Biology Predicts Life Will Suck for Rare Albino Dolphin

It's adorable, but its condition brings health risks.

A rare albino dolphin swimming next to two grey dolphins

Call her Kate.

Sailing aboard the Blue Ocean Whale Watch boat in California’s Monterey Bay, Kate Cummings noticed the rare sighting of an eerily ivory dolphin last week. The 3-year-old albino Risso’s dolphin — formally referred to as Grampus griseus — was spotted swimming with its mother and, according to scientists, appears to be healthy. Previously, the whale-watching tour had spotted the albino animal in the same area in 2014, when it was still a calf.

Kate’s not the first albino ocean mammal. Herman Melville made a certain killer albino famous in his eponymous tome Moby-Dick, where an intrepid whaling captain hunts the animal over the course of numerous travails. Moby-Dick was partly based on the notorious man-eating Mocha Dick — supposedly an albino sperm whale.
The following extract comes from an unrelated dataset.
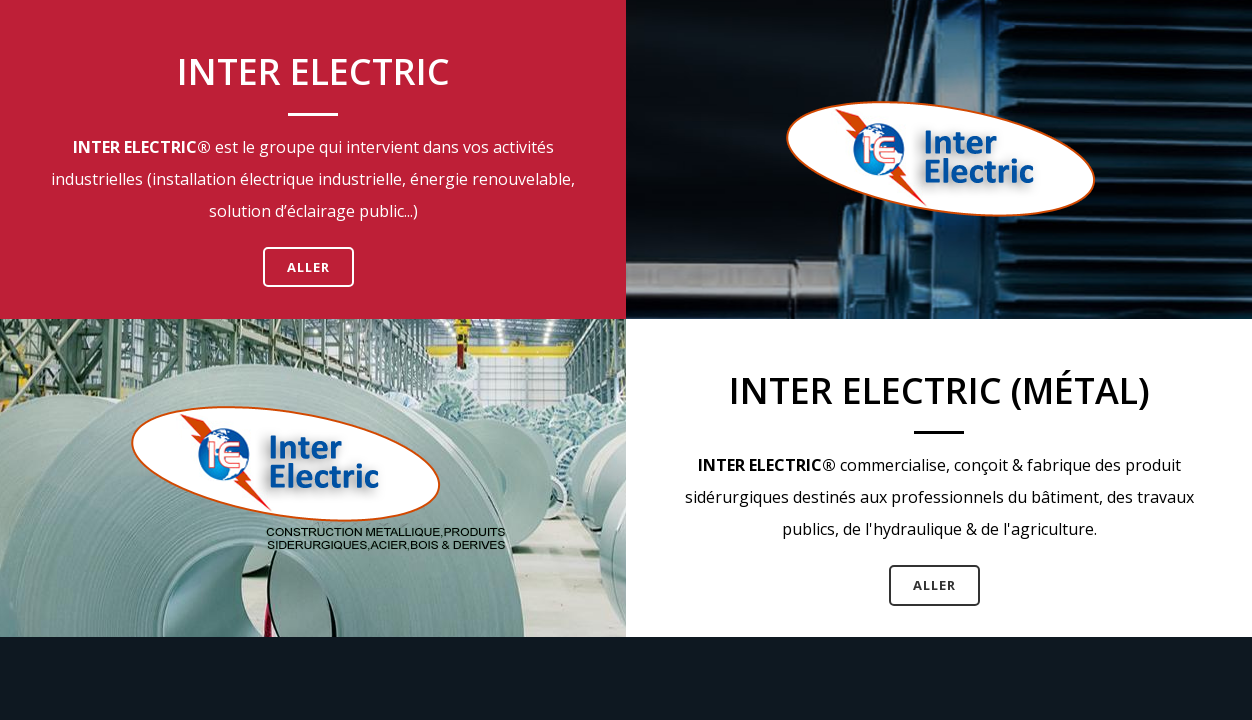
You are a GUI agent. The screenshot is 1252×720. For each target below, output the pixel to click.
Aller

Sightings of albino animals in the wild are few and far between. Rissos number between 13,000 and 16,000, swimming along America’s Pacific coast, Cummings told Gizmodo. Yet, Kate is believed to be the only known albino of the species in the area. In this case, the crew of the Blue Ocean Whale Watch was able to surmise that this was the same albino dolphin from three years ago by using photographs to identify blemishes and features on its mother, whom it was swimming alongside both times.
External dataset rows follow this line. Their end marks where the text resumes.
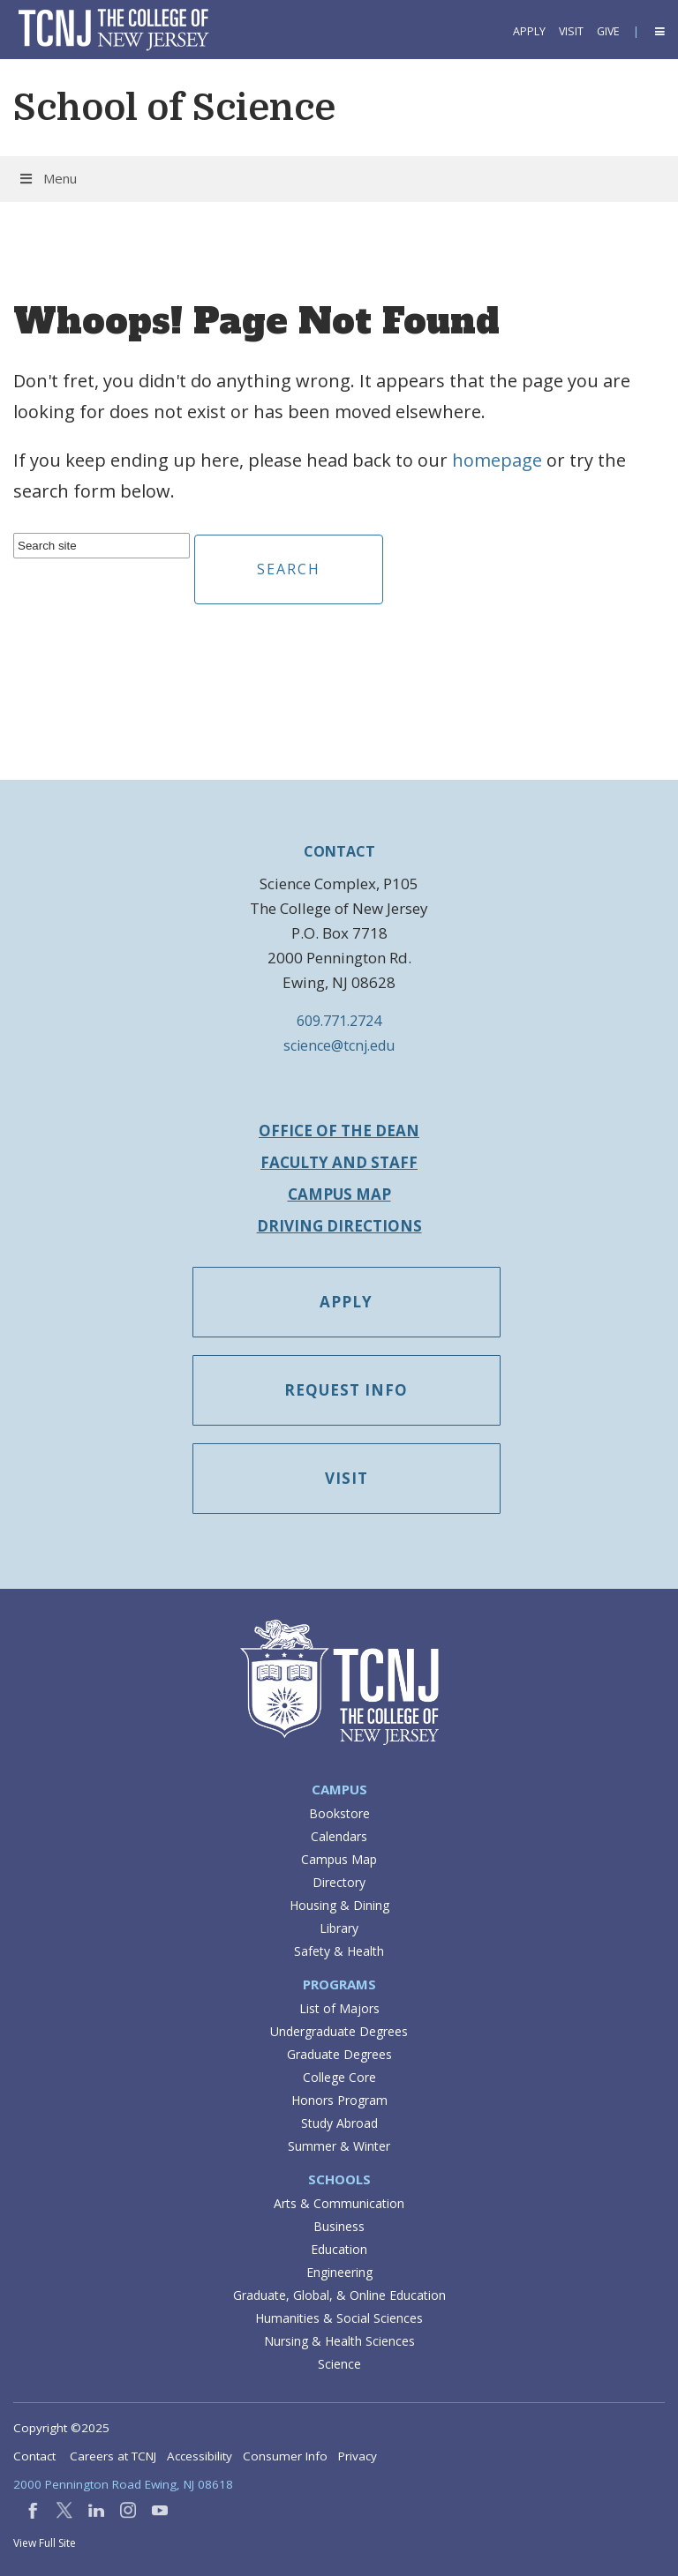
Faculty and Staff (339, 1162)
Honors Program (339, 2100)
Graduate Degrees (339, 2054)
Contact (34, 2456)
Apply (529, 31)
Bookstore (339, 1813)
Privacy (357, 2456)
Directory (339, 1882)
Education (339, 2249)
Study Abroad (339, 2123)
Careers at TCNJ (113, 2456)
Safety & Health (339, 1951)
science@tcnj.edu (339, 1045)
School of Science (174, 107)
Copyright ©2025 (61, 2428)
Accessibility (199, 2456)
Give (608, 31)
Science (339, 2363)
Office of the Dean (339, 1130)
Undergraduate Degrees (339, 2031)
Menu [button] (47, 178)
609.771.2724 (339, 1020)
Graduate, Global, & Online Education (339, 2295)
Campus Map (339, 1194)
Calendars (339, 1836)
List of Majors (339, 2008)
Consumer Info (285, 2456)
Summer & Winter (339, 2146)
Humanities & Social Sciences (339, 2318)
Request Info (347, 1390)
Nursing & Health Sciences (339, 2341)
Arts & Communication (339, 2203)
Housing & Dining (339, 1905)
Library (339, 1928)
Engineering (339, 2272)
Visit (571, 31)
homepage (497, 460)
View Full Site (44, 2542)
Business (339, 2226)
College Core (339, 2077)
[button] (658, 31)
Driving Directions (339, 1226)
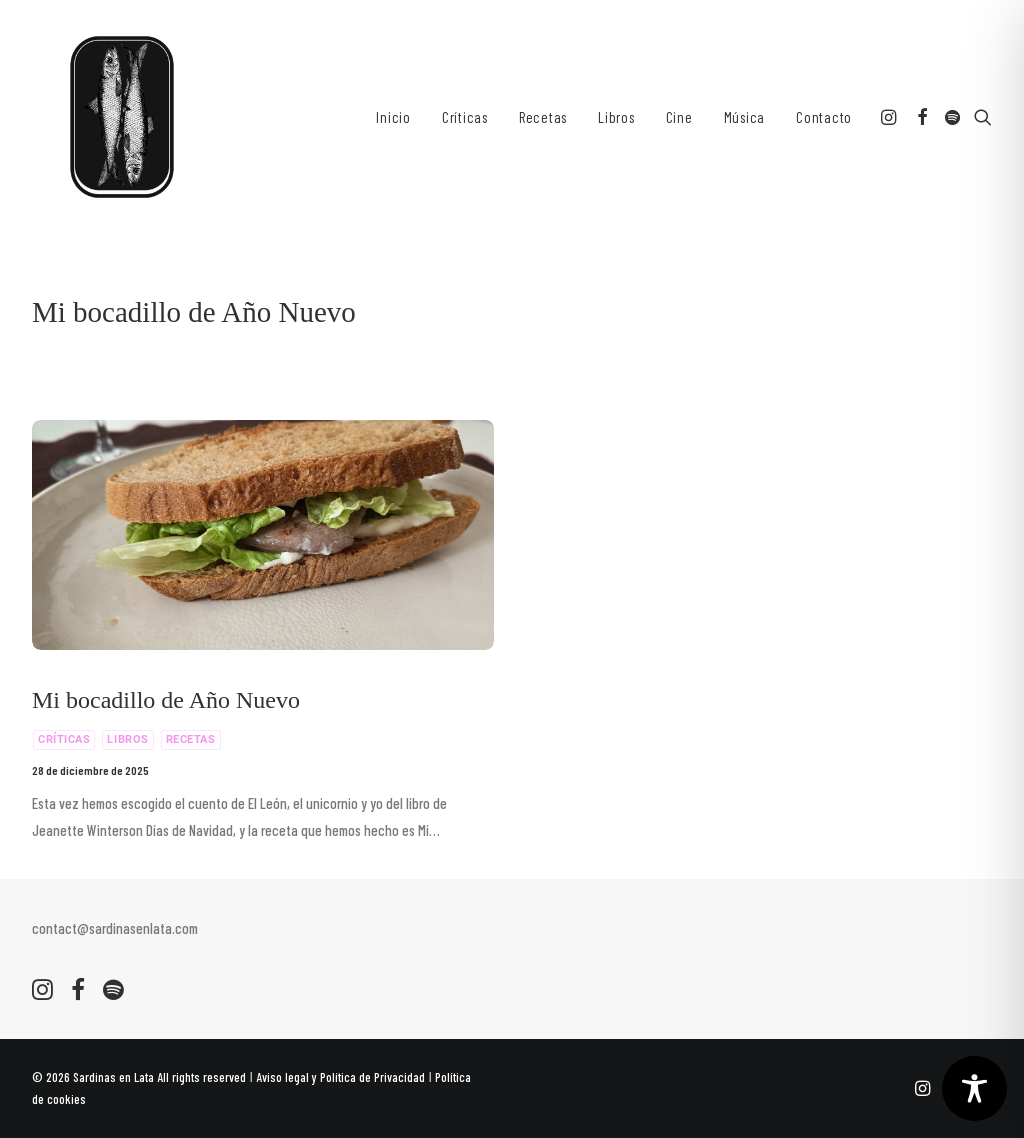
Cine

Image Courtesy of Kate Cummings, Blue Ocean Whale Watch

While this yet-to-be-named dolphin and its mereswine cousin, Pinky, are pretty dang adorable, albinism typically comes with a slew of health risks, particularly for animals.

Albinism is a rare genetic trait in animals, requiring both parents to carry the recessive gene to be passed down to offspring. As a condition, albinism is a lack of melanin production. The absence of which leaves the skin, hair, and eyes of the animal colorless or — in most cases — white with pink eyes. The pink color results from light reflecting off the red blood cells in the animal’s retinas. Melanin pigmentation absorbs incoming light in non-albino animals.

Without melanin, albino animals are more vulnerable to UV radiation, and are prone to suffer from poor eyesight and hearing. There’s also the obvious: Kate and other albinos don’t have the advantage of camouflage in the wild, leaving them noticeably vivid.

“As far as we can tell, this juvenile appears healthy,” Cummings told Live Science, which first reported the rare dolphin sighting.